In 1964 Ebony magazine wrote about how the new garment "offered a solution to the garter problem" and by 1969, 624 million pairs a year were being produced (compared to only 200 million pairs in 1968). Life magazine hailed them, in 1970, as being "a sartorial spin-off from Rock Culture, Miniskirt division." That almost certainly wasn’t what Ethel Grant intended, but newer, shorter skirts made it impossible to wear garters. Or, at least, impossible to wear garters without the garters being seen, which was not a look many people were going for.
1970 was also the year that L’eggs introduced the pantyhose that were sold in an egg-shaped package, which made them stand out brilliantly on the shelves. In a paper written in 1977 entitled "An Analysis of the Language of Modern Advertising Using Pantyhose as an Example," author Alleen Pace Nilsen explains that L’eggs are cleaning up. She writes, "Each pair of pantyhose comes encased in a plastic container copied as nearly as modem technology can manage after one of nature's most perfect packages. At Easter time, these plastic egg shaped containers are especially appealing because they come in 'robin's-egg-blue, bunny-rabbit-pink, baby-chick yellow, pretty-pastel-purple and jelly-bean green.'" This seems like it shouldn’t have been that effective, but women loved it, and it inspired a slew of imitators. If you watch Mad Men you might remember a scene where the makers of Topaz pantyhose suggest that maybe they could sell pantyhose in the shape of a jewel, a suggestion which the Mad Men team collectively rolls their eyes at.

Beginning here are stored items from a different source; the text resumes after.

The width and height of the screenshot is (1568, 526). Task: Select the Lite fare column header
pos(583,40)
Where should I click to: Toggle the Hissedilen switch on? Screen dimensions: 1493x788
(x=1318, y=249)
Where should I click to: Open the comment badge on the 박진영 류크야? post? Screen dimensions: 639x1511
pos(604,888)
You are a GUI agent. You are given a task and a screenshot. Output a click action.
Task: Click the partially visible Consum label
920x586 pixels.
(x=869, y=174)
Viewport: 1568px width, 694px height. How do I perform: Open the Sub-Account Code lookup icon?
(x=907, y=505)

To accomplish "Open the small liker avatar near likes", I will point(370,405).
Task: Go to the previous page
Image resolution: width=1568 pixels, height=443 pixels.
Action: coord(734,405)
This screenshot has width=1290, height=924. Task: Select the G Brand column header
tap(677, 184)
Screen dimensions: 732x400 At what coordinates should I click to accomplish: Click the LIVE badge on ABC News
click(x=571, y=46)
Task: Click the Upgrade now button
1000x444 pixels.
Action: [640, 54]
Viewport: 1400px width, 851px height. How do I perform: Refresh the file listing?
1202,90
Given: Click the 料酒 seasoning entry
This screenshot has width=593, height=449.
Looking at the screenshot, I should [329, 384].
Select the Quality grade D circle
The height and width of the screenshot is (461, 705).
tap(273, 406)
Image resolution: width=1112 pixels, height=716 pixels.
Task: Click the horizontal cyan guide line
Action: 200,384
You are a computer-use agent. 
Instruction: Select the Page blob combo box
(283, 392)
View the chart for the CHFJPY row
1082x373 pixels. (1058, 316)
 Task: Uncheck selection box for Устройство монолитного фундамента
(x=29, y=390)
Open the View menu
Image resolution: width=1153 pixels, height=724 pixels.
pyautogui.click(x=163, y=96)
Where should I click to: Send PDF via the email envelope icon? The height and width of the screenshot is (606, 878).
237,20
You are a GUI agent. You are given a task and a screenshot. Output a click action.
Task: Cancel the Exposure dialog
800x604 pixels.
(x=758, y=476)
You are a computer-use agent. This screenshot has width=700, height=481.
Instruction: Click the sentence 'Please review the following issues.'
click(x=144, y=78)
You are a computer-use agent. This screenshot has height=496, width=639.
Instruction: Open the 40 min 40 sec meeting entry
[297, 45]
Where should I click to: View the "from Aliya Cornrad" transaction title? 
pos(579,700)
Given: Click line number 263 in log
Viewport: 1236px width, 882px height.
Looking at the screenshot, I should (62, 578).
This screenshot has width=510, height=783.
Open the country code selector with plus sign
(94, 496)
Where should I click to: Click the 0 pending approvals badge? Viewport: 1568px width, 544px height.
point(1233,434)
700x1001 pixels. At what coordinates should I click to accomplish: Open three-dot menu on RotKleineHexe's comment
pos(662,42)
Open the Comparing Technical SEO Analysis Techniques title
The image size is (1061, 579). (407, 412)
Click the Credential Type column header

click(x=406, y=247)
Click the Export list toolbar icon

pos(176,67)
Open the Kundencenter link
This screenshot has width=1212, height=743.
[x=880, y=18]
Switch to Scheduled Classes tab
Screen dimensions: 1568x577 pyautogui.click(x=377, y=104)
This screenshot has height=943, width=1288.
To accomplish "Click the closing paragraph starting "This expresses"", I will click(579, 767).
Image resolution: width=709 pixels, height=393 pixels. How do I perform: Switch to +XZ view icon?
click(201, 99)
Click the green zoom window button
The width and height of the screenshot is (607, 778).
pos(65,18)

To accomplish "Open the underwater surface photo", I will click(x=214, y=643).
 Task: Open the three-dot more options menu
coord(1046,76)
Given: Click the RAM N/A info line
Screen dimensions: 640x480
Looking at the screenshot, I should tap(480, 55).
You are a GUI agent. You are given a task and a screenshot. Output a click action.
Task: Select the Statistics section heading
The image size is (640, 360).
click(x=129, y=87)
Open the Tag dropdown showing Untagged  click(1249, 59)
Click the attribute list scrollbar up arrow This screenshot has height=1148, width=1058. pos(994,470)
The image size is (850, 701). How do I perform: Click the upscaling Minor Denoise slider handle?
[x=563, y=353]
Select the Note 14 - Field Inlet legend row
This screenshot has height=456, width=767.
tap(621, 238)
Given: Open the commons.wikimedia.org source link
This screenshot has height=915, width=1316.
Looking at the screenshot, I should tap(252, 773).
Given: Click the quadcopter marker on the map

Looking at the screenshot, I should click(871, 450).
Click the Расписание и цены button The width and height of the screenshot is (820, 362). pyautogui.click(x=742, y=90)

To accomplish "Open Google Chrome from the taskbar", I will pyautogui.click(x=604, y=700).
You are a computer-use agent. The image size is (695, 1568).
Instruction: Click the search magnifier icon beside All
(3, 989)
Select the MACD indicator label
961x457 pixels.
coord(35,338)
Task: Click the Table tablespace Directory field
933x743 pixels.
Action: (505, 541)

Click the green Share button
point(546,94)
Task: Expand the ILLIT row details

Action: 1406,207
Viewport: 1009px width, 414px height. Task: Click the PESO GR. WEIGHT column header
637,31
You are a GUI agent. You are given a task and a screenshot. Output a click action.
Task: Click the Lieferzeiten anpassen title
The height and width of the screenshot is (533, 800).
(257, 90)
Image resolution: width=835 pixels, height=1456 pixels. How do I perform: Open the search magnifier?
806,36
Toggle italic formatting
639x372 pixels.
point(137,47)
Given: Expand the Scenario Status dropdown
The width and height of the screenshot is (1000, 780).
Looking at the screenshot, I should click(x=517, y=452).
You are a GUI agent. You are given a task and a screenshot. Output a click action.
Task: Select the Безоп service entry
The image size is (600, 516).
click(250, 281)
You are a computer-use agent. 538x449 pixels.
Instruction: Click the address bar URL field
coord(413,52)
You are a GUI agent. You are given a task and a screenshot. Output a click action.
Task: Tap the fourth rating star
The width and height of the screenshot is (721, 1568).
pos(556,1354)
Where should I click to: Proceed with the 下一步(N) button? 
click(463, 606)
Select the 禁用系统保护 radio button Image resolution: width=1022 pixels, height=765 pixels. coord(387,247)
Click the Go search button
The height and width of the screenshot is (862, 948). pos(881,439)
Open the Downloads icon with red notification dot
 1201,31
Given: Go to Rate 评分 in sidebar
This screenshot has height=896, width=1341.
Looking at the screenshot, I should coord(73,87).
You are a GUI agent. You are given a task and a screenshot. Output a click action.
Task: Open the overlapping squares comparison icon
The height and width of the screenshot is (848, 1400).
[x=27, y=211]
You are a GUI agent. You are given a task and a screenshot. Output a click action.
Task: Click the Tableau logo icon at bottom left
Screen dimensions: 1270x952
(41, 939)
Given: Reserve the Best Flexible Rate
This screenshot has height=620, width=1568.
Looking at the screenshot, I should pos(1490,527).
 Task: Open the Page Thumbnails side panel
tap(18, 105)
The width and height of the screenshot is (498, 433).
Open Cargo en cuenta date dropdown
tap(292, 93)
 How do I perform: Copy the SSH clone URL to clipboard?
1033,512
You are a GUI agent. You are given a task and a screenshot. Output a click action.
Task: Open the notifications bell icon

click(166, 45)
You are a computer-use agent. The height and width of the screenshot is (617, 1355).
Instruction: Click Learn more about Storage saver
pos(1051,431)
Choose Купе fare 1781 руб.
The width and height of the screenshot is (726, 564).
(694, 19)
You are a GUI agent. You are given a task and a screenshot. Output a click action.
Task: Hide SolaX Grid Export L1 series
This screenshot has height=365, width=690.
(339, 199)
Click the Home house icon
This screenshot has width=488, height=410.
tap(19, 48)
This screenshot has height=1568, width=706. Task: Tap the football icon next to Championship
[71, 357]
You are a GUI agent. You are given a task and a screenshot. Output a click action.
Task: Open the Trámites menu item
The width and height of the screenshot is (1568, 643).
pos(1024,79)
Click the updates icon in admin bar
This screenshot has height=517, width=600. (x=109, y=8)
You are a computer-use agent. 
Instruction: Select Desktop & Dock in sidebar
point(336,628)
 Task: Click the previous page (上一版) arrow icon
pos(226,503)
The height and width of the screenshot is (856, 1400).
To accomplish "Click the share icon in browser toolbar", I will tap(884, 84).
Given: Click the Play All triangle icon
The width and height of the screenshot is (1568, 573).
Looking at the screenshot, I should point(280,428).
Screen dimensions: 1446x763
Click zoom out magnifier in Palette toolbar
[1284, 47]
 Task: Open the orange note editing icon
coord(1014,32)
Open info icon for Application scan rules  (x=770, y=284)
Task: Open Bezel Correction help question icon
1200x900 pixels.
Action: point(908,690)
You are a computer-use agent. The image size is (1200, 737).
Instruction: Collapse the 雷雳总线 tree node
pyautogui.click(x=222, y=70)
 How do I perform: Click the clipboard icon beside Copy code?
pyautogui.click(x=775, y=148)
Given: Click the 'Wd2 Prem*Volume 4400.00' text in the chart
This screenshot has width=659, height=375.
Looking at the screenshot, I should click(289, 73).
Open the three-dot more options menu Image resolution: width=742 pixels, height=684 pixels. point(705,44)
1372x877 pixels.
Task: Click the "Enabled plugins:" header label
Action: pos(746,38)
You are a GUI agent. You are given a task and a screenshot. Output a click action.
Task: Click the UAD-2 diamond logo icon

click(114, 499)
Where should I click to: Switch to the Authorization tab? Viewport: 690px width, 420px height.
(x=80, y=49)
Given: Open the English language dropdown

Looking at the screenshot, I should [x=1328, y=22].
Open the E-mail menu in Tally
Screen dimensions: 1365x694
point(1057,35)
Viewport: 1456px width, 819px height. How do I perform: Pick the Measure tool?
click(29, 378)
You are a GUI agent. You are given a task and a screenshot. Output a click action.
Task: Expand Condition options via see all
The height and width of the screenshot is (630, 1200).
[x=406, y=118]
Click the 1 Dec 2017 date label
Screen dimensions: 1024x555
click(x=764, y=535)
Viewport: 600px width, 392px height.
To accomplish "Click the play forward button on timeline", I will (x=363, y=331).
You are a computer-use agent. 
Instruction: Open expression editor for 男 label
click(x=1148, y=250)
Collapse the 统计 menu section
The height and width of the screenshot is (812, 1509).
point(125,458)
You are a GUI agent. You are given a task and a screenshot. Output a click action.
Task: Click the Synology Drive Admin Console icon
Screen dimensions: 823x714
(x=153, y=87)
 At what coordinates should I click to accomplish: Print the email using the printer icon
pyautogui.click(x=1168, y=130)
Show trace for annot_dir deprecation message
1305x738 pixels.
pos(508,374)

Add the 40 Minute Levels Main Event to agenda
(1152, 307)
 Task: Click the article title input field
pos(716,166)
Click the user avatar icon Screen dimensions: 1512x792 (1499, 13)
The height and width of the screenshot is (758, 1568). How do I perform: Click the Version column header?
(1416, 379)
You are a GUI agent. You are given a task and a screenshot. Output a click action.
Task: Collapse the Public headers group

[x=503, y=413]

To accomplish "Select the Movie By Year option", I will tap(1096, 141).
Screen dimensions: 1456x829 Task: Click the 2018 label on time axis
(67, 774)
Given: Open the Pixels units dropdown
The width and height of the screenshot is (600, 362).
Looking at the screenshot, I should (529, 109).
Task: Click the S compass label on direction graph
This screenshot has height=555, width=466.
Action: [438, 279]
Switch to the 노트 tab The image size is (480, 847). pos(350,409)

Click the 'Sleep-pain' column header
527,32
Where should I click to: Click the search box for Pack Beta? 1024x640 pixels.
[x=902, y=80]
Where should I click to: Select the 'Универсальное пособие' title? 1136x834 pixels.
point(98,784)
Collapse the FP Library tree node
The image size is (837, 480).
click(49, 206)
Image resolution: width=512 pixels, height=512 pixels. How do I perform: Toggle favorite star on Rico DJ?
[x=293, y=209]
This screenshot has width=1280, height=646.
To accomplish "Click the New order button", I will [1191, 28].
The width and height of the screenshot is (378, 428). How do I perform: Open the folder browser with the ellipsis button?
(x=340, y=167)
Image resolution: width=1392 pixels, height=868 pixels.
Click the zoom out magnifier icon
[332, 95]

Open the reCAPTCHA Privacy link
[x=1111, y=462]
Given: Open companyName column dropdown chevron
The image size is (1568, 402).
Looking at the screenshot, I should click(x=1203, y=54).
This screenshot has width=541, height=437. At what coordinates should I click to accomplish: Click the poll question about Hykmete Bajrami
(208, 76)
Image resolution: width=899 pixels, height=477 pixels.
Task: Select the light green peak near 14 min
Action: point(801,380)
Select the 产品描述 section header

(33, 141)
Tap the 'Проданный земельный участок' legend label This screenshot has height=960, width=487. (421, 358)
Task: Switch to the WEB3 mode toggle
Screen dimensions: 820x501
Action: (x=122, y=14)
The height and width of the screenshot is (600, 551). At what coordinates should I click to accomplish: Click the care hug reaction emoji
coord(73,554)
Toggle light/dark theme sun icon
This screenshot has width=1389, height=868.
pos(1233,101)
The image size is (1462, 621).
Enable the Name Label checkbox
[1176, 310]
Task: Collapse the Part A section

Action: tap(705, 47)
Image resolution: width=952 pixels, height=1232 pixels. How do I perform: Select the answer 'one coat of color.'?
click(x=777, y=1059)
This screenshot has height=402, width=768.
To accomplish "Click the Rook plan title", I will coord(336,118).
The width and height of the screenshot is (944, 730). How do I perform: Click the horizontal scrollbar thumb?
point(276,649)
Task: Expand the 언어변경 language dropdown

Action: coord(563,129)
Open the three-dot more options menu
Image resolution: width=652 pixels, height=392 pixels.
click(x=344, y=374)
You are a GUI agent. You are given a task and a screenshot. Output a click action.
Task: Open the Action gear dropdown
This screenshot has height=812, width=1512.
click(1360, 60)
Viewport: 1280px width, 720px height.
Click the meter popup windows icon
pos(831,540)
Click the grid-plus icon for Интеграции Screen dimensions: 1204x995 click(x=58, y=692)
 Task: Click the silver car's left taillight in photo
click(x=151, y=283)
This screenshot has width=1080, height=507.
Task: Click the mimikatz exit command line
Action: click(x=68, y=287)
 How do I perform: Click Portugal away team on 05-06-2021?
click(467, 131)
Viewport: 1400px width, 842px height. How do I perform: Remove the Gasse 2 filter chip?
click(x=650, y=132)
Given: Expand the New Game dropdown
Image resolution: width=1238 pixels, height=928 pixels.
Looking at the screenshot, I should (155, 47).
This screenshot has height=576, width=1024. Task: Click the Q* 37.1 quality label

But here’s the thing — by 1970, pantyhose were probably about as good as they were going to get. The next 20 years were spent desperately trying to build in new shaping technology and making women paranoid that their pantyhose were wrinkly. There’s even an ad where a child at the zoo likens her mother’s stockings to the wrinkly legs of an elephant, which strangely incites the mother into buying new pantyhose instead of teaching that child not to say insulting things in public.
By 1991, L’eggs claimed in the New York Times that, "Sales have been hurt by panty hose's increasing durability, which means fewer purchases." Look, they were probably also hurt by the fact that women in the '90s were attempting to affect a more effortless look, which meant going around bare-legged most of the time. But then, the '90s were 20 years ago. Soon enough, pantyhose might have the charm of any other retro garment, so it’s only a matter of time before you see someone cool wearing them at an art gallery opening in Bushwick.